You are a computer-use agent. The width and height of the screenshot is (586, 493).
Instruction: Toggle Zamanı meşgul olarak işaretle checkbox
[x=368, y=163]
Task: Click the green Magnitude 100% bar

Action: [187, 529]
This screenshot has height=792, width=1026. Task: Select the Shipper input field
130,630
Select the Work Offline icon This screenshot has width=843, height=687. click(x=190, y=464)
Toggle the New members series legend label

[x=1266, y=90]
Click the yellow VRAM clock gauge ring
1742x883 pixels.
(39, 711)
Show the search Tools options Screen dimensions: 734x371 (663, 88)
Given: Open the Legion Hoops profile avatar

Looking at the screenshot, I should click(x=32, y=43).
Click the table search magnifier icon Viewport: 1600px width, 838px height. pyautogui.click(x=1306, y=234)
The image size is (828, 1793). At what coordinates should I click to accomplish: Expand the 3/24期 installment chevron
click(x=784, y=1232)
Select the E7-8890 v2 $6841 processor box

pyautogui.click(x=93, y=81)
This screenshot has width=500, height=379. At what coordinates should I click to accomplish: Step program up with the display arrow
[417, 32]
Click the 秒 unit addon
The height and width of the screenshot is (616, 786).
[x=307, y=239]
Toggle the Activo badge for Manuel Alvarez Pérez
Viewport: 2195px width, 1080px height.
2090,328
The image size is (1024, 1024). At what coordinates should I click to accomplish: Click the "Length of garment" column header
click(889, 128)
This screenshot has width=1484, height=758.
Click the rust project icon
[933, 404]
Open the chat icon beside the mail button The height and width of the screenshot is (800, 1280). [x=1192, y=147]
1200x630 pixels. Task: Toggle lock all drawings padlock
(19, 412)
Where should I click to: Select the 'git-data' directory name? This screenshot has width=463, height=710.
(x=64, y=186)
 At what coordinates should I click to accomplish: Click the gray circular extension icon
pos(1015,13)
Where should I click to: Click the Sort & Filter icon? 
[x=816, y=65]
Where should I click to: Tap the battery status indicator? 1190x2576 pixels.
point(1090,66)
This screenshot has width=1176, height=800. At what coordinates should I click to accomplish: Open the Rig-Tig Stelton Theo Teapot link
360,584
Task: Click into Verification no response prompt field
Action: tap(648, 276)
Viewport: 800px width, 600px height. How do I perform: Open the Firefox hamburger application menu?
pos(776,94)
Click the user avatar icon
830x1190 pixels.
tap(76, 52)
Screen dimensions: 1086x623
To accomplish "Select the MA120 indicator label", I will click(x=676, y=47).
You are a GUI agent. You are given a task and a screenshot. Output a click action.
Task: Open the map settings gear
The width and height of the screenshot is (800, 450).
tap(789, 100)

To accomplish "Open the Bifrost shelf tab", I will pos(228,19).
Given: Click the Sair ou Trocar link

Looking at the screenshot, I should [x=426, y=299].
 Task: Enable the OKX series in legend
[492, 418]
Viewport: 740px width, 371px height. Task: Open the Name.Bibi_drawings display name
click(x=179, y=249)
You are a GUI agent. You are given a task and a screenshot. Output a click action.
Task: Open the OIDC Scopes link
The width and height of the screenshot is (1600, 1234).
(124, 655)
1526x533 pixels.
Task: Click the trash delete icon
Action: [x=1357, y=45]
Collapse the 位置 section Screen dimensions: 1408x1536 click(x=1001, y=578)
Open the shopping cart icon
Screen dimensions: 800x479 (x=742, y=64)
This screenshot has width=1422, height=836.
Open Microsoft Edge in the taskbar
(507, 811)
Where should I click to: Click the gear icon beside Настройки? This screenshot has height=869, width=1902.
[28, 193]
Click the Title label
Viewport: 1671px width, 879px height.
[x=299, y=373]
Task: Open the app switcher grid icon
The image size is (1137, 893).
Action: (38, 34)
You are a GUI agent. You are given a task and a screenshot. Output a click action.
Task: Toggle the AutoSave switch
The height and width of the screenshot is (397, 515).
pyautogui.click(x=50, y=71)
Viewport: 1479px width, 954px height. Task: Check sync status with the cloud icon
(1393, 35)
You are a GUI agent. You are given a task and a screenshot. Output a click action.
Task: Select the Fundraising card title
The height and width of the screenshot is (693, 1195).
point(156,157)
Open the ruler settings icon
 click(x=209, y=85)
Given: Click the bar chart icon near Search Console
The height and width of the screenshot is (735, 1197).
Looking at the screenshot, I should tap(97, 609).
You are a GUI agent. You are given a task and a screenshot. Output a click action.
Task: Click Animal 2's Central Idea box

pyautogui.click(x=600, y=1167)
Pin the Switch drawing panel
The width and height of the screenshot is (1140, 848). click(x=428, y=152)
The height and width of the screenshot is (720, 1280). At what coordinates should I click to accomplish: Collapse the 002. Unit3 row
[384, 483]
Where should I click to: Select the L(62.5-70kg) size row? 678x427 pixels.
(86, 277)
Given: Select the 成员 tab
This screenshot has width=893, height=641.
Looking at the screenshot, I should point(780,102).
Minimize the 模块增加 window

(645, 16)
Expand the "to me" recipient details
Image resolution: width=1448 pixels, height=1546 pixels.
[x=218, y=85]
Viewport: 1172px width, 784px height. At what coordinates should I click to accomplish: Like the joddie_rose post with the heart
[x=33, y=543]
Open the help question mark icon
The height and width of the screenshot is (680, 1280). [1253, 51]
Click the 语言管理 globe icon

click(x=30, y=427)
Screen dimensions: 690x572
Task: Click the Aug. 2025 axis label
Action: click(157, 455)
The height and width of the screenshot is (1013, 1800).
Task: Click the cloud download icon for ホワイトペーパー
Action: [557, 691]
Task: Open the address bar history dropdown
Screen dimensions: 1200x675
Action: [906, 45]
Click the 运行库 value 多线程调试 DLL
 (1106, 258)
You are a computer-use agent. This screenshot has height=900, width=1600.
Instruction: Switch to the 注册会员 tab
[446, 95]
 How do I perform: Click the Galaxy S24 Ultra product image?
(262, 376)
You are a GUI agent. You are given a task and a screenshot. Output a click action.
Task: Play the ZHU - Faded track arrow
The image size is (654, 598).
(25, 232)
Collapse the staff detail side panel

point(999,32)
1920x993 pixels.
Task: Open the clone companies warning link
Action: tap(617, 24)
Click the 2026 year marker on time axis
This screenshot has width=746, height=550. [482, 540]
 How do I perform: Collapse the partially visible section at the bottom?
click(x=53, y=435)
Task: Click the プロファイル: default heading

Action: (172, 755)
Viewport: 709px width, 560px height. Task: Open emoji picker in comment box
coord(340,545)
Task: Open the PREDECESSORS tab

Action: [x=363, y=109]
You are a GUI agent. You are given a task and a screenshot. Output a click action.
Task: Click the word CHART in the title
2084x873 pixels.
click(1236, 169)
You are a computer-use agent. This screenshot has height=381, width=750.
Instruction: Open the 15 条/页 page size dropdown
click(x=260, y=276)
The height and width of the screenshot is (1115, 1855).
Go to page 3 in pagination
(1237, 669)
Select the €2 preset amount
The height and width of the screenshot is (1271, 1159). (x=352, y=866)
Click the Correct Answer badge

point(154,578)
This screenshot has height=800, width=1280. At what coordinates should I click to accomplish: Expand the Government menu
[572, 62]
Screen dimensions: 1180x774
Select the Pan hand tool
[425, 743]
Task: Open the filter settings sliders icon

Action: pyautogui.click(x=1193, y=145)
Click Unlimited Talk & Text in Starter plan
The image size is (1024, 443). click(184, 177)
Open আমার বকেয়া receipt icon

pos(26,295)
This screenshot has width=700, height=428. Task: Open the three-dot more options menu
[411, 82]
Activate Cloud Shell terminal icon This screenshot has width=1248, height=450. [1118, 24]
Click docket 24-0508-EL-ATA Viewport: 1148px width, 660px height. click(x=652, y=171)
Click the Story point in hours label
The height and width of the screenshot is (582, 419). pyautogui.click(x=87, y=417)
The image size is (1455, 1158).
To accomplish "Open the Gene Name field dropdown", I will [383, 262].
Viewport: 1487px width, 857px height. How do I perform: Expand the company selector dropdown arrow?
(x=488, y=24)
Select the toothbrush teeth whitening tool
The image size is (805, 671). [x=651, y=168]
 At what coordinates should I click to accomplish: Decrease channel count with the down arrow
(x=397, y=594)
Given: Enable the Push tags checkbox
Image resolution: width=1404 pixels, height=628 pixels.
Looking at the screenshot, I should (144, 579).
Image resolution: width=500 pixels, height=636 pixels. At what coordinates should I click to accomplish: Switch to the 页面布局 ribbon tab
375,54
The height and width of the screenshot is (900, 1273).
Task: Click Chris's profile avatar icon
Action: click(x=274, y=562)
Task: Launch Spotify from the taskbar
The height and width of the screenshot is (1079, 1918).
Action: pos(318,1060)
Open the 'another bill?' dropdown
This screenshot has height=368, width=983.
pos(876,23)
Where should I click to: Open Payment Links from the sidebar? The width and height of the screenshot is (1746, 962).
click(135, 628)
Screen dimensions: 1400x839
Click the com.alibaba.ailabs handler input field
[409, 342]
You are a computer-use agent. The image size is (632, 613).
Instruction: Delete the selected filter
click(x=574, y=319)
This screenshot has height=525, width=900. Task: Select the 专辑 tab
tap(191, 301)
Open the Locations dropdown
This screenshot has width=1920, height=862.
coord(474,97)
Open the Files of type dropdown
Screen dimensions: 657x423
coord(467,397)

■ WORK REQUIRED: From the listing above, output exactly the run of lines that starts with the line containing "Task: Open the PREDECESSORS tab" and ends with the line containing "has height=381, width=750.".

■ COMPLETED TASK:
Task: Open the PREDECESSORS tab

Action: [x=363, y=109]
You are a GUI agent. You are given a task and a screenshot. Output a click action.
Task: Click the word CHART in the title
2084x873 pixels.
click(1236, 169)
You are a computer-use agent. This screenshot has height=381, width=750.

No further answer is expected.